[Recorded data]
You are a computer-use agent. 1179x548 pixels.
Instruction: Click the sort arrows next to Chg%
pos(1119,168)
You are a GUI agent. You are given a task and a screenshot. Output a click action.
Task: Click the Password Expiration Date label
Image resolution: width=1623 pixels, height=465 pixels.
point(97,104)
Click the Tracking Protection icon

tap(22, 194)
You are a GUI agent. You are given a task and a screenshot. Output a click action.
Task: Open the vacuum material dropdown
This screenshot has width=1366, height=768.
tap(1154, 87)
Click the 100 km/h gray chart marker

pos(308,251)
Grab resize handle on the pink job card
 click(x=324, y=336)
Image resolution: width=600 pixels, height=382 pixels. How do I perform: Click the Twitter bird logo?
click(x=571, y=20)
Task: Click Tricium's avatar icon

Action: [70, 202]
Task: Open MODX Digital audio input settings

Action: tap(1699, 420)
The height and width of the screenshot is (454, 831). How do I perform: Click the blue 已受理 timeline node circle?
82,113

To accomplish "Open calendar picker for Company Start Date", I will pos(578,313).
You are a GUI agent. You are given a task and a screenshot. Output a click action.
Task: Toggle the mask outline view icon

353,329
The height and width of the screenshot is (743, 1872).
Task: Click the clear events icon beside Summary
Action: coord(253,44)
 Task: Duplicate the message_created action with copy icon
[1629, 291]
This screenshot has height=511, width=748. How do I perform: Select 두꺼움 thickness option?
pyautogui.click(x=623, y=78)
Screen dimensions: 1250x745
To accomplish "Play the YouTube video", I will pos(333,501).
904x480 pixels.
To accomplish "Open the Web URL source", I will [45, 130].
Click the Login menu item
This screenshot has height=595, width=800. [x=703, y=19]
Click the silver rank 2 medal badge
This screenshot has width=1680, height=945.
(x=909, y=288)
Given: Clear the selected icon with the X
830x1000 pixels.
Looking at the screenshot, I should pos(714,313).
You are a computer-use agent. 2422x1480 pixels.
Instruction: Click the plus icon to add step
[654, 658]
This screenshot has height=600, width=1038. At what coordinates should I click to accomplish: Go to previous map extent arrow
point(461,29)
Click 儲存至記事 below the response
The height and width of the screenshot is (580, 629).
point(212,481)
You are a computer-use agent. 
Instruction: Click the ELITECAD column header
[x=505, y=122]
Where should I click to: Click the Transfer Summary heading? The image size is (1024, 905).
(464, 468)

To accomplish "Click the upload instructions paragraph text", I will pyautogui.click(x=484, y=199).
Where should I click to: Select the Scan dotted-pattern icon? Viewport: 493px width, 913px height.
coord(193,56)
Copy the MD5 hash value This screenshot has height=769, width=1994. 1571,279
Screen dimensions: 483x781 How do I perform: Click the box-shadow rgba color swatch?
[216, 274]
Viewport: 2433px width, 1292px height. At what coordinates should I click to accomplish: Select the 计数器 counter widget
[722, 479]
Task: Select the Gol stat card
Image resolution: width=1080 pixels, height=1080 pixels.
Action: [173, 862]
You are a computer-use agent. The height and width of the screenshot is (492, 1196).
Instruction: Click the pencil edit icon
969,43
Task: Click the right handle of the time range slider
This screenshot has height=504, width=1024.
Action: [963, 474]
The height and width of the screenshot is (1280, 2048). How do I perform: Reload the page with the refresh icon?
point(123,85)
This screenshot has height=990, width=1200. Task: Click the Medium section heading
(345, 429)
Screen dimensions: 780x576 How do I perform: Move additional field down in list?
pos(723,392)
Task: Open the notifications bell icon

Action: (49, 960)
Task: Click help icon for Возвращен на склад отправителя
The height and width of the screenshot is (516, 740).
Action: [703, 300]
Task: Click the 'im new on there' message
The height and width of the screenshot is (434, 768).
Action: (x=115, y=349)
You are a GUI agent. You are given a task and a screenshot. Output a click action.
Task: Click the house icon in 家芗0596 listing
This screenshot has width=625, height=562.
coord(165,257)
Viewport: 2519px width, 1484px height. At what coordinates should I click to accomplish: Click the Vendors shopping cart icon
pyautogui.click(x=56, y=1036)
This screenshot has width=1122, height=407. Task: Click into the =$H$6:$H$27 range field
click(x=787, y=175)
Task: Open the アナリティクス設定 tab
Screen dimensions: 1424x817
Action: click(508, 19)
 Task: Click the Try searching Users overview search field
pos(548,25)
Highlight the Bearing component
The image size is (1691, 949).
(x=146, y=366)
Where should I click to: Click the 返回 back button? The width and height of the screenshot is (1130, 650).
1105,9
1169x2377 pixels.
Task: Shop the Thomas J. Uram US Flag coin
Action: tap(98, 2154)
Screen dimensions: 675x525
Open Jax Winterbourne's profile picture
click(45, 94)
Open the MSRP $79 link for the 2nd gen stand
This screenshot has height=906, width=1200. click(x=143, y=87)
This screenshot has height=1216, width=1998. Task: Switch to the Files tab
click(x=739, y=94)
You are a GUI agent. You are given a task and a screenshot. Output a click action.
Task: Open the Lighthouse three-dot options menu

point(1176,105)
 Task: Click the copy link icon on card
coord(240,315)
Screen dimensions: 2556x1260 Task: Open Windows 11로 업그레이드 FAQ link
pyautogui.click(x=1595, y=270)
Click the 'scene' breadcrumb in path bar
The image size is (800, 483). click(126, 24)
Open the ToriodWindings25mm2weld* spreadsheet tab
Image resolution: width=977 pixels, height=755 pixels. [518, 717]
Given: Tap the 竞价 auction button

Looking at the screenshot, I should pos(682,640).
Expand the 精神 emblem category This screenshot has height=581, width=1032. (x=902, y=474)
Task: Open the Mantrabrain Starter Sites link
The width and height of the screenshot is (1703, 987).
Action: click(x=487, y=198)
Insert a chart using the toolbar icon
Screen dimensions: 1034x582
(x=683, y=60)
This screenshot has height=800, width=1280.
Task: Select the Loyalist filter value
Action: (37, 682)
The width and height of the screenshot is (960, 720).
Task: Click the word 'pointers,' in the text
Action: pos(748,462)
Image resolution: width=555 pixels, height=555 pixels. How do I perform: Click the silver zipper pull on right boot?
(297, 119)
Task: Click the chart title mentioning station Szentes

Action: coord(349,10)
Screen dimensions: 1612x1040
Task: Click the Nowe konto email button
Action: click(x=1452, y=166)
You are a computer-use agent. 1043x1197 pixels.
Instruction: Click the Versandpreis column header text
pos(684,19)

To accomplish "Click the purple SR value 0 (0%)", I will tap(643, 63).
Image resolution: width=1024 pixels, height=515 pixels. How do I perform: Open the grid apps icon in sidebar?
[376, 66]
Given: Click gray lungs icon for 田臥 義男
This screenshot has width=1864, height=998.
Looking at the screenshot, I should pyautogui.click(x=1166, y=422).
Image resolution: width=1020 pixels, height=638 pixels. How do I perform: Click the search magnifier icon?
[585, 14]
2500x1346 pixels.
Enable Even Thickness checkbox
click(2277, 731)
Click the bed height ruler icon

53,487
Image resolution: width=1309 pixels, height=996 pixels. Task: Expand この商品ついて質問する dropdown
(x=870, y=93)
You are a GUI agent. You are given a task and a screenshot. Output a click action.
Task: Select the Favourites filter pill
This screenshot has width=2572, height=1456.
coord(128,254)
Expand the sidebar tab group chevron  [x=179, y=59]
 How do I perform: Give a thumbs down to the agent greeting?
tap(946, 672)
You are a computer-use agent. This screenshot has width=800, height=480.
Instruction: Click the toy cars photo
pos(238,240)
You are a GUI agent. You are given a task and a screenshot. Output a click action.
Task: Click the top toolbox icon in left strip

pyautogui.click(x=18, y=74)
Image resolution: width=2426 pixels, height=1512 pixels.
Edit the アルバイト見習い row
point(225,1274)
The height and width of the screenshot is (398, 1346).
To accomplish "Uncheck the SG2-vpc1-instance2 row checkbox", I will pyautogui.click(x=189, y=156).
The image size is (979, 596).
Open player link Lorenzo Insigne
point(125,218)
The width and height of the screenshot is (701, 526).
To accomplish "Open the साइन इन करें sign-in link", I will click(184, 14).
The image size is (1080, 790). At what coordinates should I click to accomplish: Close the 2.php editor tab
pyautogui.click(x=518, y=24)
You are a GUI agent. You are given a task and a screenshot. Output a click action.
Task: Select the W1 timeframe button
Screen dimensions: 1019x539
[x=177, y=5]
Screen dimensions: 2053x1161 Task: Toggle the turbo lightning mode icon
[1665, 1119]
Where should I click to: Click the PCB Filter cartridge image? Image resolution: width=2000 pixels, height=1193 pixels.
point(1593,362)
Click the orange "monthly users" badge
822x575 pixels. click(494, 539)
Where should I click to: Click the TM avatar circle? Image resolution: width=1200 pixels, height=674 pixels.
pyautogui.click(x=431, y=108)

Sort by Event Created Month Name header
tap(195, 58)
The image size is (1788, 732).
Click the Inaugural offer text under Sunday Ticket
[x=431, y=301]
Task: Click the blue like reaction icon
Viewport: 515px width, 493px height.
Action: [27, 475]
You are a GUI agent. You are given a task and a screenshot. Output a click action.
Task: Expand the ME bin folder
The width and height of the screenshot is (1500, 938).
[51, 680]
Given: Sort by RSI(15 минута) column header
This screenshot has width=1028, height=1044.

- EXERCISE -
Output the entries above verbatim, everything from the line containing "will tap(643, 63)." down to the line containing "will click(184, 14).", both included.

- ANSWER TO THE EXERCISE -
To accomplish "Click the purple SR value 0 (0%)", I will tap(643, 63).
Image resolution: width=1024 pixels, height=515 pixels. How do I perform: Open the grid apps icon in sidebar?
[376, 66]
Given: Click gray lungs icon for 田臥 義男
This screenshot has width=1864, height=998.
Looking at the screenshot, I should pyautogui.click(x=1166, y=422).
Image resolution: width=1020 pixels, height=638 pixels. How do I perform: Click the search magnifier icon?
[585, 14]
2500x1346 pixels.
Enable Even Thickness checkbox
click(2277, 731)
Click the bed height ruler icon

53,487
Image resolution: width=1309 pixels, height=996 pixels. Task: Expand この商品ついて質問する dropdown
(x=870, y=93)
You are a GUI agent. You are given a task and a screenshot. Output a click action.
Task: Select the Favourites filter pill
This screenshot has width=2572, height=1456.
coord(128,254)
Expand the sidebar tab group chevron  [x=179, y=59]
 How do I perform: Give a thumbs down to the agent greeting?
tap(946, 672)
You are a computer-use agent. This screenshot has width=800, height=480.
Instruction: Click the toy cars photo
pos(238,240)
You are a GUI agent. You are given a task and a screenshot. Output a click action.
Task: Click the top toolbox icon in left strip

pyautogui.click(x=18, y=74)
Image resolution: width=2426 pixels, height=1512 pixels.
Edit the アルバイト見習い row
point(225,1274)
The height and width of the screenshot is (398, 1346).
To accomplish "Uncheck the SG2-vpc1-instance2 row checkbox", I will pyautogui.click(x=189, y=156).
The image size is (979, 596).
Open player link Lorenzo Insigne
point(125,218)
The width and height of the screenshot is (701, 526).
To accomplish "Open the साइन इन करें sign-in link", I will click(184, 14).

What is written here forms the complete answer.